4. DMABUF / external-memory import¶

Our existing SYCL and CUDA backends import FFmpeg-decoded frames via VK_KHR_external_memory_fd-equivalents (CUDA has cuMemImportFromShareableHandle; SYCL has the oneAPI external-memory extension). Vulkan uses the most standards-y path:

Linux: VK_KHR_external_memory_fd with VK_EXTERNAL_MEMORY_HANDLE_TYPE_DMA_BUF_BIT_EXT. FFmpeg AV_HWDEVICE_TYPE_VULKAN or AV_HWDEVICE_TYPE_VAAPI both expose the DMABUF fd we hand to vkImportSemaphoreFdKHR / VkImportMemoryFdInfoKHR.
Windows: VK_KHR_external_memory_win32 with VK_EXTERNAL_MEMORY_HANDLE_TYPE_D3D11_TEXTURE_BIT when source is AV_HWDEVICE_TYPE_D3D11VA.
macOS (MoltenVK): no external-memory support. Fall back to a host-staged copy (same path the SYCL backend uses for setups without USM page-migration support).

Timeline fencing uses VK_KHR_timeline_semaphore (Vulkan 1.2 core, 1.3 guaranteed). Matches FFmpeg's own hwcontext_vulkan semaphore model.

5. CI strategy — lavapipe¶

GitHub Actions has no Vulkan hardware. Mesa lavapipe (the CPU Vulkan driver) is enough to:

Validate SPIR-V shaders compile and load.
Validate VkInstance/VkDevice creation and queue lifecycle.
Run the VIF kernel end-to-end and compare results against the CPU reference within a looser tolerance than hardware would produce (llvmpipe's math is not IEEE-strict).

What lavapipe does not cover:

Real hardware-specific numerical behaviour (fp16/fp32 blending, tile-memory paths on Mali/Adreno).
Real DMABUF import (no external-memory extensions exposed).

Proposal: lavapipe leg is a "did it compile / does it run" gate only. Hardware-tolerance assertions run on developer machines or a self-hosted runner. The gate-vs-soak distinction mirrors the existing windows-GPU-build-only-legs policy (ADR-0121).
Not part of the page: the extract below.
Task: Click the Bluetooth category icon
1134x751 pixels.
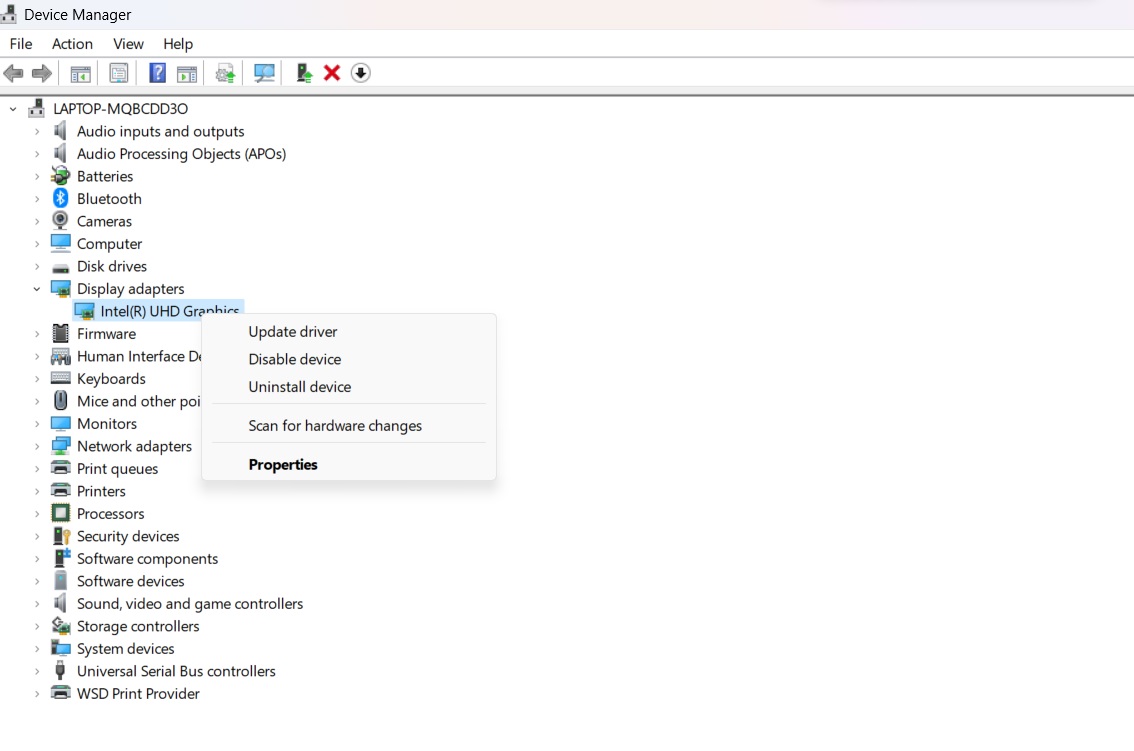Action: tap(61, 199)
Open questions (for follow-up iterations)¶

shaderc packaging: vendor as a subprojects/ wrap, or require system-installed via pkg-config shaderc? Wrap is simpler for first-time contributors; system-installed is leaner for distros. Decide in the implementation PR once we have a concrete build time for the wrap.
First vendor to hardware-validate on: NVIDIA or AMD first? NVIDIA has the most mature Vulkan + external-memory + DMABUF support on Linux; AMD consumer cards are the highest-demand Vulkan-only audience. Probably NVIDIA first (re-uses the CUDA box), AMD second.
Does VIF-in-Vulkan benefit from subgroup operations? The VIF pyramid reductions are natural fits for VK_KHR_shader_subgroup_uniform_control_flow + subgroup intrinsics. Worth a profiling round before the AVX-512 reference becomes the speed ceiling.
Do we expose libvmaf_vulkan.h publicly? Yes, symmetric with libvmaf_cuda.h / libvmaf_sycl.h. Function names start vmaf_vulkan_*.

Next steps¶

Governance PR (this one) lands — opens the road for /add-gpu-backend vulkan to scaffold the tree.
Scaffold PR follows — runtime init, device selection, queue setup, empty feature kernel file. No VIF math yet.
VIF Vulkan kernel PR — port the existing scalar VIF as a set of compute shaders, one shader per VIF pyramid scale. Validate against scalar on a developer box.
DMABUF import PR — wire FFmpeg AV_HWDEVICE_TYPE_VULKAN frames into the Vulkan VIF path without host round-trip.
PSNR / SSIM Vulkan ports — follow the VIF pattern.
Hardware self-hosted runner investigation — separate workstream.